Achondrogenesis, type 2 results in short arms and legs, a small chest with short ribs, and underdeveloped lungs at birth. Achondrogenesis, type 2 is a subtype of collagenopathy, types II and XI. This condition is also associated with a lack of bone formation (ossification) in the spine and pelvis. Typical facial features include a prominent forehead, a small chin, and, in some cases, an opening in the roof of the mouth (a cleft palate). The abdomen is enlarged, and affected infants often have a condition called hydrops fetalis in which excess fluid builds up in the body before birth. The skull bones may be soft, but they often appear normal on X-ray images. In contrast, bones in the spine (vertebrae) and pelvis do not harden.
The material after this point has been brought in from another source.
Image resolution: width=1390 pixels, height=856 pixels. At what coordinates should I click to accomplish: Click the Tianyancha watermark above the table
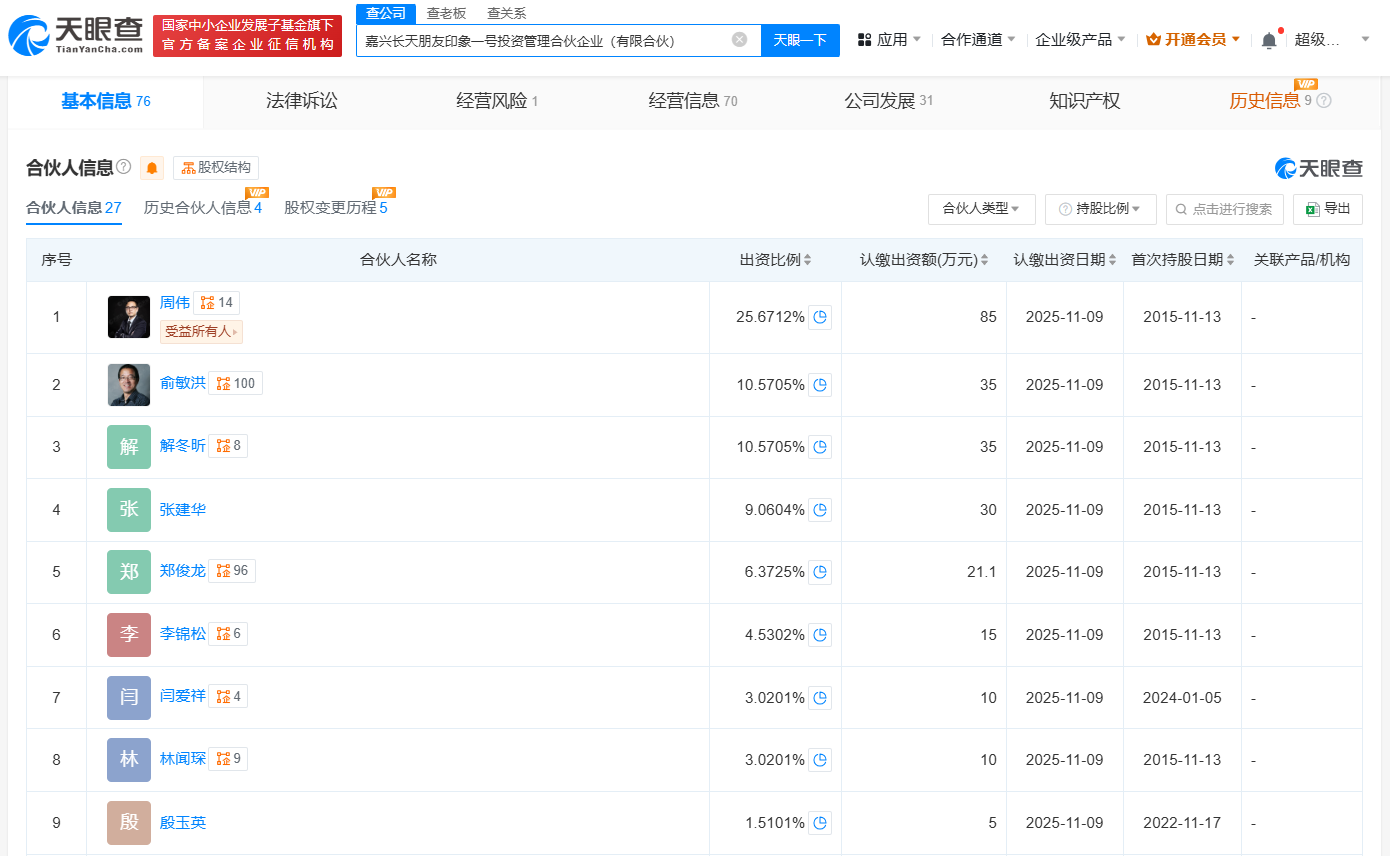(1319, 168)
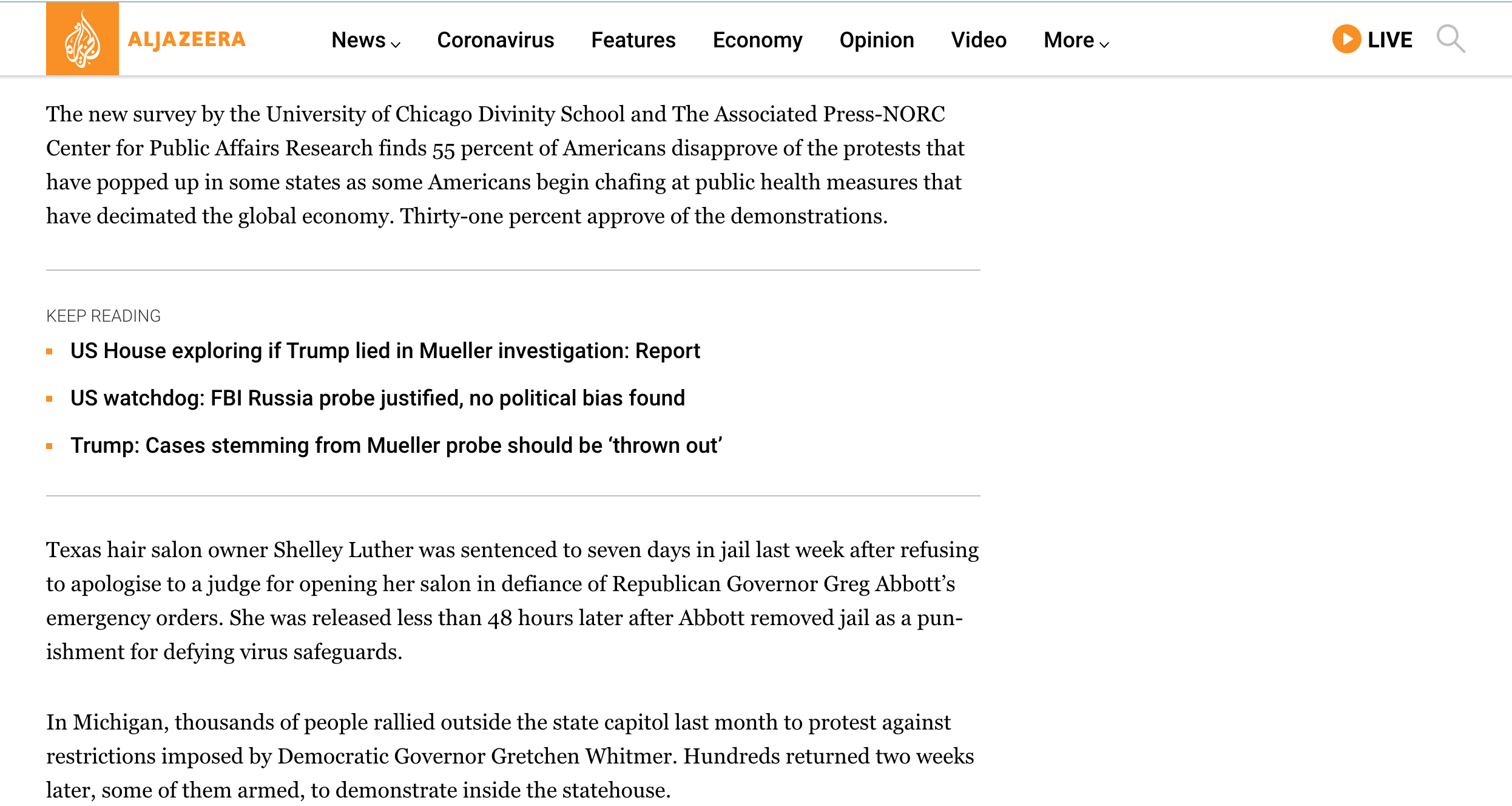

Achondrogenesis, type 2 and hypochondrogenesis (a similar skeletal disorder) together affect 1 in 40,000 to 60,000 births. Achondrogenesis, type 2 is one of several skeletal disorders caused by mutations in the COL2A1 gene. This gene provides instructions for making a protein that forms type II collagen. This type of collagen is found mostly in cartilage and in the clear gel that fills the eyeball (the vitreous). It is essential for the normal development of bones and other tissues that form the body's supportive framework (connective tissues). Mutations in the COL2A1 gene interfere with the assembly of type II collagen molecules, which prevents bones and other connective tissues from developing properly.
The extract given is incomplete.